- PROBLÈME POSÉ 1: Dans les entrées, renommez « attendance » en « presence » de la ligne contenant « Given: Focus quantity » jusqu'à la fin des entrées incluse, puis reproduisez ces seules lignes sans aucune autre modification. Les images ne doivent pas figurer dans la réponse.

- TEXTE PROPOSÉ:
►

Méandre serait-il une métaphore
de la vie ? Car l'on ne peut nier que le film va très
au-delà de ses "influences", totalement digérées
et exclusivement appropriées (on pense bien sûr
à Cube,
peut-être moins au fabuleux Eden
log).
Et il y a déjà beaucoup de choses dans cette toute
première scène, notamment l'expression d'un réalisateur
aussi inspiré que doué, au sens inné des
images, sachant instantanément plonger le spectateur
dans son oeuvre et le séduire d'emblée, au moyen
de quelques plans habiles. Et l'on y retrouve également
la thématique centrale de l'oeuvre...
Peut-être me suis-je trop approprié Méandre
? Mais j'y ai personnellement vu l'expression fantaisiste du
destin, de l'expérience de vie, avec des éléments
"physique" qui nous rappellent cette essence vitale
: l'eau, le feu, le sang, la chair et l'ombre perpétuelle
-ainsi que les représentations- de la mort. Toute l'oeuvre
est à l'image de notre existence humaine, à l'image
de l'existence de cette héroïne à qui la
vie n'a pas fait de cadeau, prête à en découdre
avec une dernière heure anticipée ; elle sera
ainsi constamment dirigée (les "portes" s'ouvrent
devant elle, ses choix sont restreints, elle se doit de trouver
le bon chemin,...etc), strictement minutée et son aventure
emplie de ses épreuves qui nous font grandir.

◄

- ENSEMBLE D'ENTRÉES:
►

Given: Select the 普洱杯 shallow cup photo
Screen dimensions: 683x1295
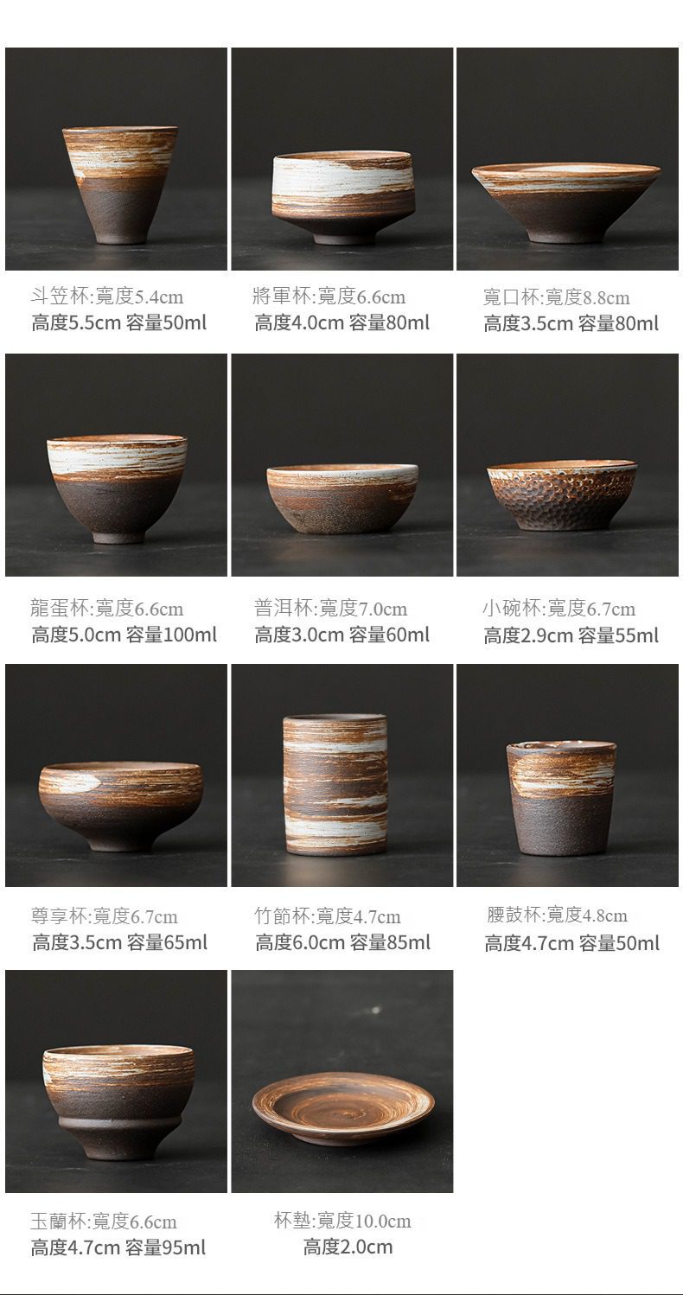Looking at the screenshot, I should (x=342, y=465).

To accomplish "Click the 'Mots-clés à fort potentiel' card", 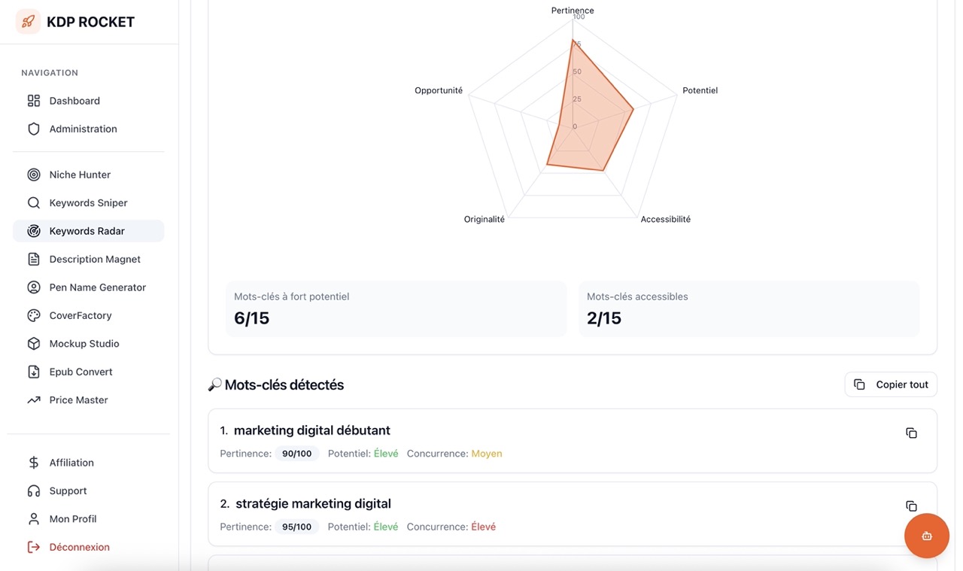I will pos(396,308).
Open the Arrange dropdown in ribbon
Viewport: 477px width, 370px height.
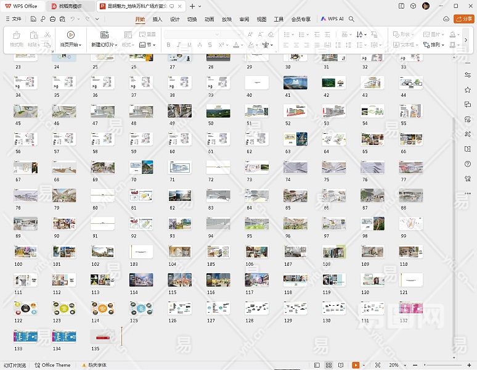click(x=436, y=45)
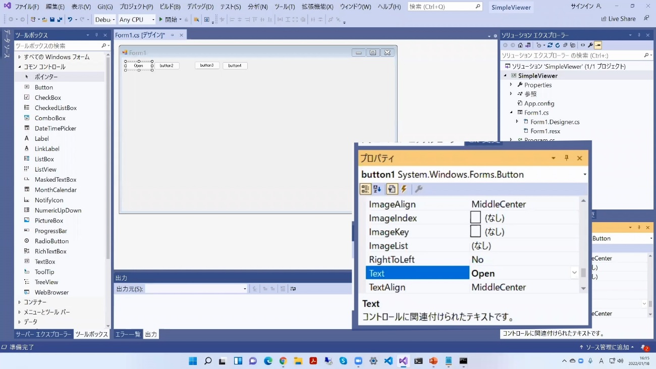Click the Events lightning bolt icon in Properties
This screenshot has width=656, height=369.
pos(404,189)
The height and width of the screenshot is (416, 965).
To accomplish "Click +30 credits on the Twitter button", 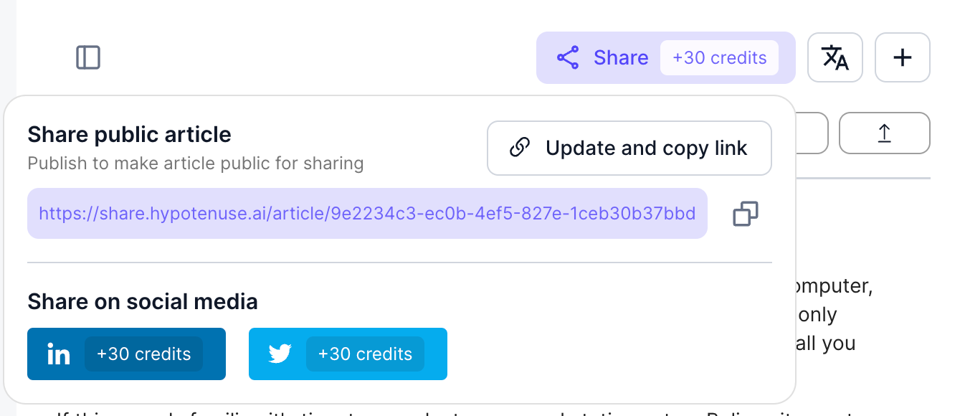I will click(x=366, y=354).
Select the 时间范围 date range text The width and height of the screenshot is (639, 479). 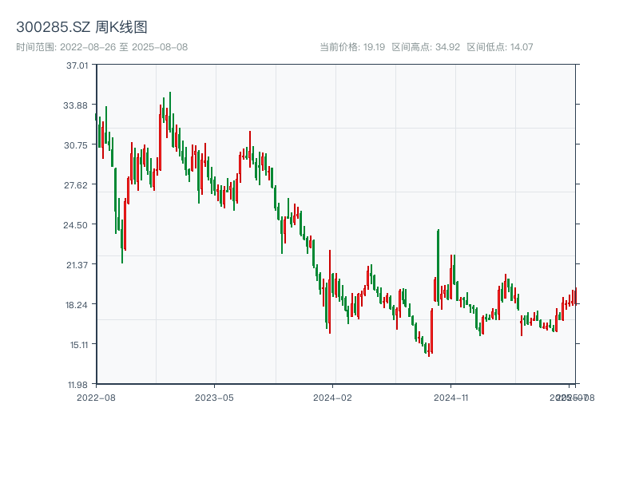click(x=101, y=47)
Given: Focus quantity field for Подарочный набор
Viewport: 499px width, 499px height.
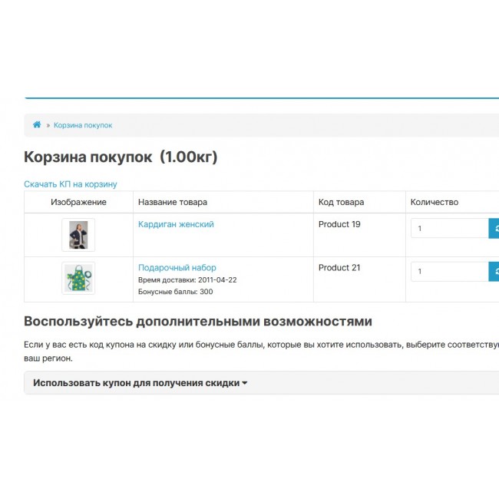Looking at the screenshot, I should pos(449,271).
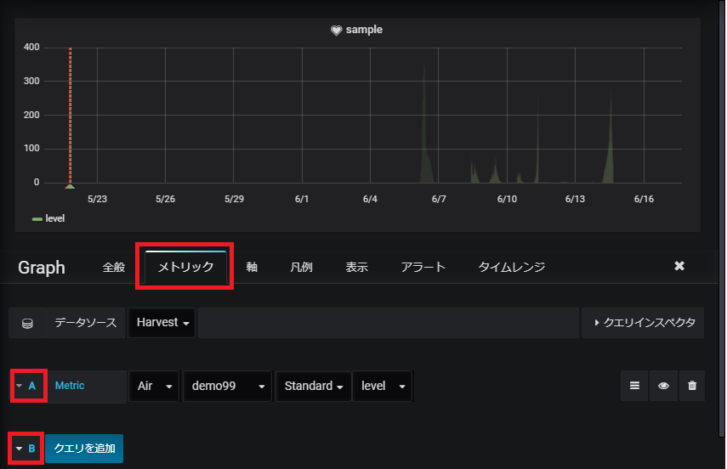Switch to the メトリック tab
The width and height of the screenshot is (727, 469).
click(x=185, y=267)
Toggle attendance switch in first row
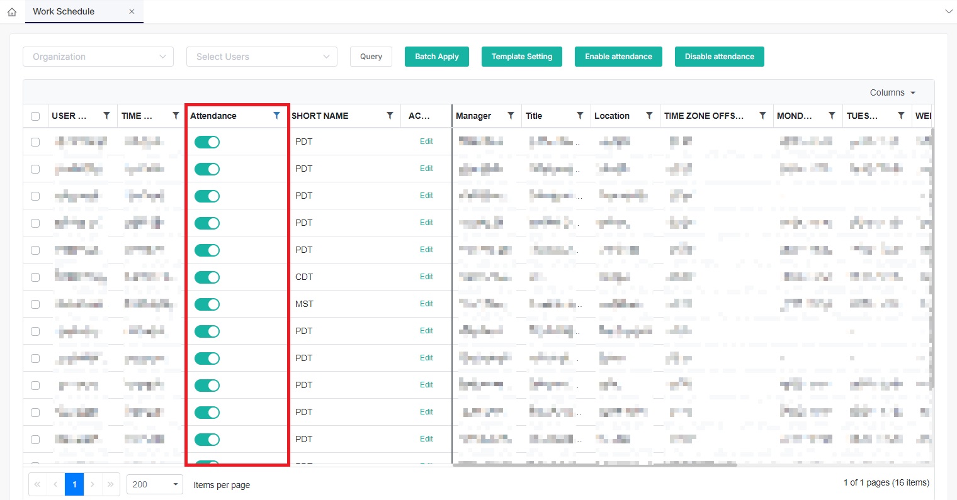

◄

- PROBLÈME POSÉ 2: Poursuivez la critique du film Méandre à partir de sa dernière phrase.

- RÉPONSE RÉDIGÉE 1:
Given: Focus quantity field for Подарочный набор
Viewport: 499px width, 499px height.
Looking at the screenshot, I should pos(449,271).
Switch to the メトリック tab
The width and height of the screenshot is (727, 469).
click(x=185, y=267)
Toggle presence switch in first row

- RÉPONSE RÉDIGÉE 2:
M. Turi ne tombe pas dans le piège du scénario-catalogue,
au gré d'un récit extrêmement serré,
jouant avec ses différentes pièces, relancant
toujours judicieusement notre intérêt et n'hésitant
pas à nous caresser à rebrousse-poil, à
nous surprendre régulièrement. Il réussit
son pari en nous interrogeant sans arrêt, donnant une
dimension métaphysique et essentielle à son histoire
afin de se démarquer. Dernière chose, mais non
des moindres : s'il a su rendre Méandre
définitivement mature c'est parce que l'on ressort du
film avec moult interrogations, de merveilleux doutes à
emporter avec nous après la projection, en vue de longues
causeries. Eviter de répondre à toutes les questions
posées par le scénario c'est assurer une longévité
intellectuelle à son oeuvre.
J'ai réellement eu l'impression qu'il y avait trois acteurs
qui parcouraient ces méandres : Gaia Weiss qui porte
le film physiquement, ce stress absolument omniprésent
dans chaque scène, ainsi que les décors qui ne
sentent jamais le "cheap" et dans lesquels on s'égare
avec un plaisir jamais contenu. Techniquement parlant, la photo
et le travail réfléchi et varié de M. Turi
sont de véritables régals pour les yeux, et ce
malgré les contraintes formelles.
Oppressant, déstabilisant, asphyxiant, Méandre
est un film d'horreur affirmé, couillu, énigmatique,
doté d'une très forte personnalité. Le
jeu avec le spectateur est parfaitement orchestré : peut
être lui reprocherais-je un dénouement attendu
? Mais en regard du véritable sujet du film, on ne peut
guère être plus logique et censé.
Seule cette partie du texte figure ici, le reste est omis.